Levodopa wird im Gehirn durch die zerebrale Dopa-Decarboxylase in die eigentliche Wirksubstanz Dopamin umgewandelt. Levodopa wird im Regelfall in konventioneller galenischer Form 4x täglich in etwa 4-stündigen Intervallen verabreicht (Plasmahalbwertszeit 11/2 bis 2 Std.). Die Dosierung orientiert sich in erster Linie an der Verbesserung motorischer Symptome. Die Wirkung von Levodopa kann durch eine gestörte Magenentleerung (Levodopa wird im proximalen Jejunum resorbiert), durch eiweissreiche Ernährung (Hemmung des Transportes im Dünndarm und an der Blut-Hirnschranke durch langkettige neutrale Aminosäuren) und durch eine unregelmäßige Einnahme (kurze Halbwertszeit) beeinträchtigt sein.

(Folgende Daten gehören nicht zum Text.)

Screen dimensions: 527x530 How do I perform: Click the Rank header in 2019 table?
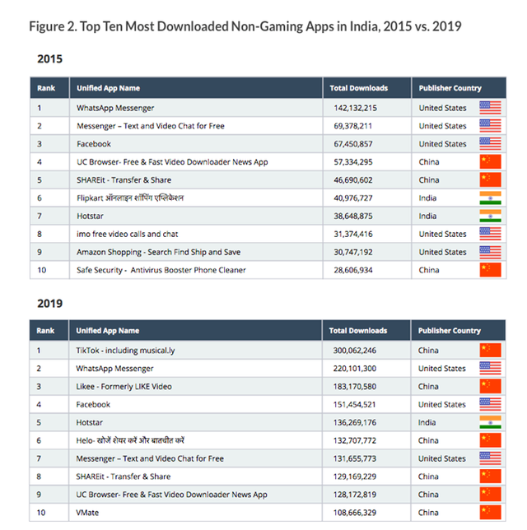coord(45,331)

Bei morgendlichen Anlaufschwierigkeiten („Delayed-On“) kann ein lösliches Levodopa-Präparat hilfreich sein (Levodopa+Benserazid löslich; Madopar lösliche Tbl.). Bis dato gibt es keine in Peer-Review Journalen publizierten Studienergebnisse, die auf eine Risikoreduktion hinsichtlich der Entwicklung von Dyskinesien oder motorischer Fluktuationen durch eine primäre Therapie mit einem mit dem Catechol-O-Methyl-Transferase-(COMT)-Hemmer Entacapon kombinierten Levodopa+Carbidopa-Präparat (Stalevo) im Vergleich zu Levodopa-Monopräparaten konventioneller Galenik hinwiesen. Für Levodopa in Kombination mit COMT-Hemmern und Levodopa-retard-Präparate gibt es aber spezielle Indikationen (siehe unten). Auch dieprimäre Verwendung eines Levodopa-Retardpräparates (Madopar-CR, Sinemet ret.) ist nicht zielführend.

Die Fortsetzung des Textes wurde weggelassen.